Esas No: 2022/3895
Karar No: 2022/17326
Karar Tarihi: 22.11.2022
Yargıtay 8. Ceza Dairesi 2022/3895 Esas 2022/17326 Karar Sayılı İlamı
8. Ceza Dairesi 2022/3895 E. , 2022/17326 K.Özet:
Mahkeme, sanığın Hakkı Olmayan Yere Tecavüz suçu nedeniyle yapmış olduğu fiillerin 8 yıllık olağan dava zamanaşımı süresinin son işlemi olan 21.10.2014 tarihinden itibaren gerçekleştiği gerekçesiyle dava zamanaşımına uğradığına karar vermiştir. Buna göre, sanık hakkında açılan kamu davasının gerçekleşen dava zamanaşımı nedeniyle düşürülmesine karar verilmiştir. Ancak sanığın başka mera parsellerine de tecavüz ettiği tespit edilmiş ama farklı tarihlerde işgale başladığı tespit edilemeyen meralara tecavüz ettiği suçu nedeniyle beraat ettiği ve tek suç oluşturan tecavüzün göz önünde bulundurulmadığı vurgulanmıştır. Ayrıca, CMK'nın 225/1 maddesine aykırı davranıldığı belirtilerek, hükümlerin bozulmasına karar verilmiştir. Anayasa Mahkemesi'nin geçici 5. maddenin (d) bendinin \"seri muhakeme usulü\" kısmının Anayasaya aykırılığı nedeniyle sanık hakkında 5271 sayılı Ceza Muhakemesi Kanunu'nun 250. maddesinde düzenlenen seri muhakeme usulünün uygulanabilmesi için dosyanın Cumhuriyet Başsavcılığı'na tevdii edilmesine karar verilmiştir.
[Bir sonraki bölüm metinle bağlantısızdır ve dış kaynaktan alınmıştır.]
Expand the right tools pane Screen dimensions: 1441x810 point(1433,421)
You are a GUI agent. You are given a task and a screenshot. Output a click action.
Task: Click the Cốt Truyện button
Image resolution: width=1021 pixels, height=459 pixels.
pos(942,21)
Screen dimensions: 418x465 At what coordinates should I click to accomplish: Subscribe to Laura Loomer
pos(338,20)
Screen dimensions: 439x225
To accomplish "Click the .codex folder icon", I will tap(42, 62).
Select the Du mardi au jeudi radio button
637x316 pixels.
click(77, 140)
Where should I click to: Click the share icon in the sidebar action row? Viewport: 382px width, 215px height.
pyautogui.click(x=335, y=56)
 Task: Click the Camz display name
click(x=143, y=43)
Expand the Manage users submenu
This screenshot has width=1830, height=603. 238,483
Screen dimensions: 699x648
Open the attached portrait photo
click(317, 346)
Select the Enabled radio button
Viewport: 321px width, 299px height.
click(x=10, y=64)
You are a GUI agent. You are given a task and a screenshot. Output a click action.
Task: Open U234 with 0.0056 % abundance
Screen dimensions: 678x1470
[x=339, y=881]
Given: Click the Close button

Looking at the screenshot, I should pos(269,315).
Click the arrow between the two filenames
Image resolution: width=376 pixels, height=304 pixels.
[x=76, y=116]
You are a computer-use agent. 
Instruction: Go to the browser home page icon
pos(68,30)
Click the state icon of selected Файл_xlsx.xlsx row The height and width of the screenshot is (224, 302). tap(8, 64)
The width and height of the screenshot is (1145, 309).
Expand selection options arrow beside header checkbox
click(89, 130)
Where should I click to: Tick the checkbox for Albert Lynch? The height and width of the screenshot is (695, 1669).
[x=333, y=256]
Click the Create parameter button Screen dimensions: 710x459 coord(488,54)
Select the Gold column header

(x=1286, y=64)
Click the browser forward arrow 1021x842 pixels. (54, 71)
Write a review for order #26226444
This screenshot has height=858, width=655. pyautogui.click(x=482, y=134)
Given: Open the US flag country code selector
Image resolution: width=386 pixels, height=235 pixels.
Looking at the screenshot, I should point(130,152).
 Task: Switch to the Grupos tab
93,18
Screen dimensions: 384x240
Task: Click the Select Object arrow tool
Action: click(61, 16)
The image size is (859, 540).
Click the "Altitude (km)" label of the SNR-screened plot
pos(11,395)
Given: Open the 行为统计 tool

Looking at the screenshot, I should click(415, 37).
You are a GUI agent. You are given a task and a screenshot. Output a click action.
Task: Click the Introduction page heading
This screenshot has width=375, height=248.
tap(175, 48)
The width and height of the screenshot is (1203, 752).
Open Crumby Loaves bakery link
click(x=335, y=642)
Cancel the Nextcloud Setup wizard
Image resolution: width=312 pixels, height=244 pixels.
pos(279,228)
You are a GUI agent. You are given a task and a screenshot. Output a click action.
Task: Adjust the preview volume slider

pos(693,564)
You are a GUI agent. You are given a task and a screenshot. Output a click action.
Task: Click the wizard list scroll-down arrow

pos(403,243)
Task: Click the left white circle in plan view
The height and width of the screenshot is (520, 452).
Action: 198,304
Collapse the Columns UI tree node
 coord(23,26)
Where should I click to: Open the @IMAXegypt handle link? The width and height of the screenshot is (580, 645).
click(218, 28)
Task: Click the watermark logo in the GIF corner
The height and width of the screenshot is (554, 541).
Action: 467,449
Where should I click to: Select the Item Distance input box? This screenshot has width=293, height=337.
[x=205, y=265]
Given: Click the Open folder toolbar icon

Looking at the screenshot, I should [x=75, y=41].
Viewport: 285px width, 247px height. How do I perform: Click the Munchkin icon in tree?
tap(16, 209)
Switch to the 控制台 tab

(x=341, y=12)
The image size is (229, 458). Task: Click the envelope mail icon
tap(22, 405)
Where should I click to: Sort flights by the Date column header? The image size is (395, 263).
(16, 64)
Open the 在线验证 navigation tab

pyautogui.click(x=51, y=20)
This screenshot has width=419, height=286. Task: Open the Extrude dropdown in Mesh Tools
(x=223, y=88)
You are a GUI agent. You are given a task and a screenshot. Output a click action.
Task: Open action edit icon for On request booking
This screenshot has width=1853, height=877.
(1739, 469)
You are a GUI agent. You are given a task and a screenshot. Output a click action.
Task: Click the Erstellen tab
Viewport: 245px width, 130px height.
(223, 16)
Kararda, sanığa yüklenen suçun yasa maddesinde öngörülen cezanın türü ve üst sınırı itibariyle tabi olduğu 5237 sayılı TCK'nın 66/1-e maddesinde belirlenen 8 yıllık olağan dava zamanaşımı süresinin detaylı bir şekilde açıklanması yapılmıştır. Ayrıca, hükmün BOZULMASINA karar verilirken 5320 sayılı Yasanın 8/1. maddesi gereğince uygulanması gereken 1412 sayılı CMUK'nın 321. maddesi de detaylı bir şekilde açıklanmıştır.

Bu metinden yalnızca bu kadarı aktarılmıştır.